[xep-support] Re: Mixed languages in a single PDF

From: Bisswanger, Ramon <ramon.bisswanger@hp.com>
Date: Tue Dec 04 2012 - 00:13:07 PST

Hi Darren,

the font selection can be configured in your XSL:FO: http://www.w3.org/TR/xsl/#font-selection-strategy
If you set the value to "character-by-character" then only Chinese characters will be replaced by Sim Sum and the Latin/Western ones will all be in Arial

Best Regards,

From: xep-support-bounces@renderx.com [mailto:xep-support-bounces@renderx.com] On Behalf Of Darren Munt
Sent: Dienstag, 4. Dezember 2012 04:49
To: 'RenderX Community Support List'
Subject: [xep-support] Re: Mixed languages in a single PDF

Thanks for this Kevin. We're producing and downloading these on the fly, so we need to be mindful of processing time and file size..

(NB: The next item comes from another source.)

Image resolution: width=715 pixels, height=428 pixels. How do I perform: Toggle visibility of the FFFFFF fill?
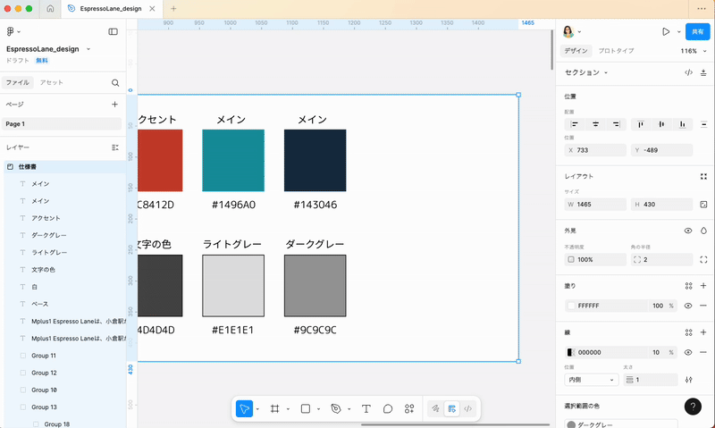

The most recent example of the issue was when a Chinese client set up the records from which the reports are derived, they entered people's names using Chinese characters. They then wanted to produce the reports in English for their head office in Australia. Because we don't know that they've entered text that's not displayable in our default font for the English report, they got the reports in English but without the names. The names could just as easily have been in English or Greek or any other language, so it makes it diff icult to plan a font stack for the documents in advance.

With the method you suggest, does the font selection take place at document, block or character level?

For example if I specified something like font-family="Arial, Sim Sum", would XEP be able to display just the Chinese characters in Sim Sum, or would it select Sim Sum for the entire document?

From: xep-support-bounces@renderx.com [mailto:xep-support-bounces@renderx.com] On Behalf Of Kevin Brown
Sent: Tuesday, 4 December 2012 2:18 PM
To: 'RenderX Community Support List'
Subject: [xep-support] Re: Mixed languages in a single PDF

You could do something like this:

font-family="Helvetica, Arial, Arial Unicode"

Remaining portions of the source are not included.